Action item: Where a line in the entries below contains the word "will", count it. Return the total alone.
Records supplied START
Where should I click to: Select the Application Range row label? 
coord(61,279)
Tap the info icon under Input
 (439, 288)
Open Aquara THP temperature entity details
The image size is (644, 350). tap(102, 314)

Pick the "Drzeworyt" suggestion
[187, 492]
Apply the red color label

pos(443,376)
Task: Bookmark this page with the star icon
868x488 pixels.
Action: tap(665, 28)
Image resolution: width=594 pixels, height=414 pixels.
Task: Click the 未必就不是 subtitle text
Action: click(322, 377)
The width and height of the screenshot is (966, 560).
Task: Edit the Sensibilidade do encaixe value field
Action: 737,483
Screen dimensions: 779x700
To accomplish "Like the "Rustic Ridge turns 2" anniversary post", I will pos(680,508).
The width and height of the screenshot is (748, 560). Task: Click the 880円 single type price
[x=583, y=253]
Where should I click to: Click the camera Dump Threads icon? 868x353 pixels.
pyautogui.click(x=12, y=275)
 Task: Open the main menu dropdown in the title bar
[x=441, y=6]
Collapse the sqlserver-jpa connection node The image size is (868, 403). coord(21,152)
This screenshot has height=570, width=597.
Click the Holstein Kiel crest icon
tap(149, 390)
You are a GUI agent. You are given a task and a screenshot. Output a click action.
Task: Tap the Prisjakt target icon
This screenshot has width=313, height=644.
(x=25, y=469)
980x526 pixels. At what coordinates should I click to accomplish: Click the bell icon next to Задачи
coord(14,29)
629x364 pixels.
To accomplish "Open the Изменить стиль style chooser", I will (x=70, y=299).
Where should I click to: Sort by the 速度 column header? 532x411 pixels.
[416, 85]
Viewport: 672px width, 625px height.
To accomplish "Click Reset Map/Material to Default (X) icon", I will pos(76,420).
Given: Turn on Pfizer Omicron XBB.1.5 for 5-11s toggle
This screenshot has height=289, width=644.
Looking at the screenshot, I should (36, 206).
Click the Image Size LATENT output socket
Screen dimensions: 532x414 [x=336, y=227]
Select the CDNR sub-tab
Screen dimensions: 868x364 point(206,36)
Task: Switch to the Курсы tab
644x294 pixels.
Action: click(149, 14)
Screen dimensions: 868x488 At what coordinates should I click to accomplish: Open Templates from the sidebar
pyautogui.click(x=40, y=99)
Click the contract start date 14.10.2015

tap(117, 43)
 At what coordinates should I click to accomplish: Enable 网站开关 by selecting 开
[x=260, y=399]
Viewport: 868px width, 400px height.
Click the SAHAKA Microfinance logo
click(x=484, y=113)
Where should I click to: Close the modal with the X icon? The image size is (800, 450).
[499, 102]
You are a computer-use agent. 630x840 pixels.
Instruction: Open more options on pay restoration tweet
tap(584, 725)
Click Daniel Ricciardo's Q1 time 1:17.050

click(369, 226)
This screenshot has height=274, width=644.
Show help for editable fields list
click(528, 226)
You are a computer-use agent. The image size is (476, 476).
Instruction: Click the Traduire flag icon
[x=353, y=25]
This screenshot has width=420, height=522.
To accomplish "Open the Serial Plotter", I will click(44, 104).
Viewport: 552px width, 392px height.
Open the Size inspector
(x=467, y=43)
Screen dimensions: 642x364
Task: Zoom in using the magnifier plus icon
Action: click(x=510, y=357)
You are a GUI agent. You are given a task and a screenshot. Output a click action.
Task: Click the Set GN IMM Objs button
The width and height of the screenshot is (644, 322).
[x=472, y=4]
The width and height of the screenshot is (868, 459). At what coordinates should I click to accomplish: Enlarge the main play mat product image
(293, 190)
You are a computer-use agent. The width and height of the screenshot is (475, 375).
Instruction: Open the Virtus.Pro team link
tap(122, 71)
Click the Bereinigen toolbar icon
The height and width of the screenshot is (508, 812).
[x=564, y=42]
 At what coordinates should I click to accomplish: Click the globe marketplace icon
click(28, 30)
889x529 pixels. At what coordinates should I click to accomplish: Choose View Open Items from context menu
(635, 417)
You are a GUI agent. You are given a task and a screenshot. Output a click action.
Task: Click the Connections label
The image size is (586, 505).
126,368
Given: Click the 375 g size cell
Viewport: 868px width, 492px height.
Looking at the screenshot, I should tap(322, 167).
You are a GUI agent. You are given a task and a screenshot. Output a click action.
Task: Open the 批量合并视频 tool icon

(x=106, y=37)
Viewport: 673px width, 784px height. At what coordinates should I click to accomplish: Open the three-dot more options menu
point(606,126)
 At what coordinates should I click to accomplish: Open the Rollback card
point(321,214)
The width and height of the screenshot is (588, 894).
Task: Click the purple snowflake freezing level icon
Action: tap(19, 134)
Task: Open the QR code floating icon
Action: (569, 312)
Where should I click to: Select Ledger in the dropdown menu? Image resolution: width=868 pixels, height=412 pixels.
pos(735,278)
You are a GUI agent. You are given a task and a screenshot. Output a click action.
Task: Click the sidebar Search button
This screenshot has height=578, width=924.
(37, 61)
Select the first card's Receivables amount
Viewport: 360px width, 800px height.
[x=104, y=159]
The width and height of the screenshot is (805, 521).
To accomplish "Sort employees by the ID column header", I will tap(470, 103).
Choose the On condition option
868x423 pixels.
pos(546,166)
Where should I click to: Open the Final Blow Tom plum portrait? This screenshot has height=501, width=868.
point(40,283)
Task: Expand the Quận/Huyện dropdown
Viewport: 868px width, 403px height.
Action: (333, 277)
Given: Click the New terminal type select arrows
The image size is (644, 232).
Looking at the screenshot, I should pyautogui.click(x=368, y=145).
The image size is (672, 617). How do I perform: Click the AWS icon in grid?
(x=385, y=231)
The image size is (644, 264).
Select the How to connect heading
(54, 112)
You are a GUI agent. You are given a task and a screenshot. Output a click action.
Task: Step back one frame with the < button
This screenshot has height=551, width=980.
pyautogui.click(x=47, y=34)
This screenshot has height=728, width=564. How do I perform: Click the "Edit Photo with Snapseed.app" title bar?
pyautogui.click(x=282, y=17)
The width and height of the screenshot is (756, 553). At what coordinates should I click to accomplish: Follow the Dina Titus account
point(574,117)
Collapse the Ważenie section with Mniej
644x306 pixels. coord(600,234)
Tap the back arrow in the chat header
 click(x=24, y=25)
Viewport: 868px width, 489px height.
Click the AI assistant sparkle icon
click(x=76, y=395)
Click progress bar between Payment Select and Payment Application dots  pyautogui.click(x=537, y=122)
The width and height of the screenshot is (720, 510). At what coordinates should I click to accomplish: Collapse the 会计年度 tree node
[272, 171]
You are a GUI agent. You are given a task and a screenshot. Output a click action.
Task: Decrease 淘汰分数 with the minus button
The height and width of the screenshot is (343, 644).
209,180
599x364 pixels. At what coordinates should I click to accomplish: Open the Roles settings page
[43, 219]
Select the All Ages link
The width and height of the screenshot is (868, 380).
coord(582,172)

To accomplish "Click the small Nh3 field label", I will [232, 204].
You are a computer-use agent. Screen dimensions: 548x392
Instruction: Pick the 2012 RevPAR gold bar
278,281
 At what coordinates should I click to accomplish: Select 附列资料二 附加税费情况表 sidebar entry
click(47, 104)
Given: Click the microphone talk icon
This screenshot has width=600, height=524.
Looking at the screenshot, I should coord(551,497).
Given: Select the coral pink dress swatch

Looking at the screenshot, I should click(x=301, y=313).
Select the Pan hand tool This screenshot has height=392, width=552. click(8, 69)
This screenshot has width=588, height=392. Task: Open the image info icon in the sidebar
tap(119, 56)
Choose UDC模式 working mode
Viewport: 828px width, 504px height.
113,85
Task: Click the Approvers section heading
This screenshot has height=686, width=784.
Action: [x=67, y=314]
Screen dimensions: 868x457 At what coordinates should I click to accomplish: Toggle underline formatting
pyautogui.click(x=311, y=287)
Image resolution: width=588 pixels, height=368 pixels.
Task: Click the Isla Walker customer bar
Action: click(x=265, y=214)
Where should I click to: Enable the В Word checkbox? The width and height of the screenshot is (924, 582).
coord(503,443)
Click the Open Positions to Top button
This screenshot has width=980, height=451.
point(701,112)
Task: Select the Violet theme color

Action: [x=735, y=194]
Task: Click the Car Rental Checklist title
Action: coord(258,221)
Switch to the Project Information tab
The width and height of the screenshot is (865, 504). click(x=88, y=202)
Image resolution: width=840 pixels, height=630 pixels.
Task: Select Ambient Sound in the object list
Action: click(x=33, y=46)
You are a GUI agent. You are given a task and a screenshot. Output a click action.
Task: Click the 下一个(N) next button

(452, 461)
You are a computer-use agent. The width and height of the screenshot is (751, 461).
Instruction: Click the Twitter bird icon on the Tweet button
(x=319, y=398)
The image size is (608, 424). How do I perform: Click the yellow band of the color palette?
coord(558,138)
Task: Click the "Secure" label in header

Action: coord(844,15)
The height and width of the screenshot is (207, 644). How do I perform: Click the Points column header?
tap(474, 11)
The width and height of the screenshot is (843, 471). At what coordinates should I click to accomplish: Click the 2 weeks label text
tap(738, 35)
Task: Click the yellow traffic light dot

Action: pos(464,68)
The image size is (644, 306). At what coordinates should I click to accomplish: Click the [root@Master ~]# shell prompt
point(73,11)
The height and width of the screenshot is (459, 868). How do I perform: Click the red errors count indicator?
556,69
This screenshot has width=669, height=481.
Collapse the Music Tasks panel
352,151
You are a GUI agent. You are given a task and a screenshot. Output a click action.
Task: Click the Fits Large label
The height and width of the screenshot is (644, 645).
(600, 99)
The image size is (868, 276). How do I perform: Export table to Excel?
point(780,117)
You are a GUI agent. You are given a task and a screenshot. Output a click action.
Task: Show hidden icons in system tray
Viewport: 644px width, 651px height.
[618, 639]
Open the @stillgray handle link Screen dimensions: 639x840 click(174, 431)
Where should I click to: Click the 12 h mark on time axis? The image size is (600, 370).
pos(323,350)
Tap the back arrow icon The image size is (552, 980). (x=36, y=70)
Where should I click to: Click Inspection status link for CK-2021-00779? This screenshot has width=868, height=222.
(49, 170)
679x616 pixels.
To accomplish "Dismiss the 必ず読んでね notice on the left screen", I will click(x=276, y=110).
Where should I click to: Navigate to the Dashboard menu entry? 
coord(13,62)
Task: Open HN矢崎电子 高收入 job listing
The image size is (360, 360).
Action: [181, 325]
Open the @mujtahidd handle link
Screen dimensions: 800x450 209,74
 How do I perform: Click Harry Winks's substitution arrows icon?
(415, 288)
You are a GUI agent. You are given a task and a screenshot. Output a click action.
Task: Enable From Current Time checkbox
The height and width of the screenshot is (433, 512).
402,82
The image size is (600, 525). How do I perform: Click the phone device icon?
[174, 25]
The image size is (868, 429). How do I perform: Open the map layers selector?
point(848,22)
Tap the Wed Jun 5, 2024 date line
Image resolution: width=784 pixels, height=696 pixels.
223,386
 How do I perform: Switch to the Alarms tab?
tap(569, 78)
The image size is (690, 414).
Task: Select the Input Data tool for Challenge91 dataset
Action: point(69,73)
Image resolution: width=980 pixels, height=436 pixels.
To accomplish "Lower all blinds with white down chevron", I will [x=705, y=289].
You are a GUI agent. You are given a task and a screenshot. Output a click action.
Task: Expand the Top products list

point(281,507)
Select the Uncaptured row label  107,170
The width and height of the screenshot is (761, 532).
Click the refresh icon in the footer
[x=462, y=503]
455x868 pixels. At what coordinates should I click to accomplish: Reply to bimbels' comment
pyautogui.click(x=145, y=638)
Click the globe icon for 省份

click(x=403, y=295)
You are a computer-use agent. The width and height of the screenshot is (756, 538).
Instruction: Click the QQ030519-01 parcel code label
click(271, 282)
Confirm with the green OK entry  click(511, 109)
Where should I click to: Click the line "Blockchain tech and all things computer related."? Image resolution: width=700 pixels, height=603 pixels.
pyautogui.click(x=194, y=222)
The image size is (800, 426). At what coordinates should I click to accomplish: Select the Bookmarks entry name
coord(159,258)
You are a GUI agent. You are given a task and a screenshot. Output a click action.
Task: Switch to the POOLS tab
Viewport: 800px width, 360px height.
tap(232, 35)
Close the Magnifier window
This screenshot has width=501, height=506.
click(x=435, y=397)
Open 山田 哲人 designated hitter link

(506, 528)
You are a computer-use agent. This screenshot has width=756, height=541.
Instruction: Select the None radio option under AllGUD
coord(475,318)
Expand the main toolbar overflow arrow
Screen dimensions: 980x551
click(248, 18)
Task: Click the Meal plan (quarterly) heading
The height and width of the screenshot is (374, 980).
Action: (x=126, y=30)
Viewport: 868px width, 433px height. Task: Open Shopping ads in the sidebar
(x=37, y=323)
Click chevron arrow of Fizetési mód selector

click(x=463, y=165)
Records supplied END
Answer to this exercise: 8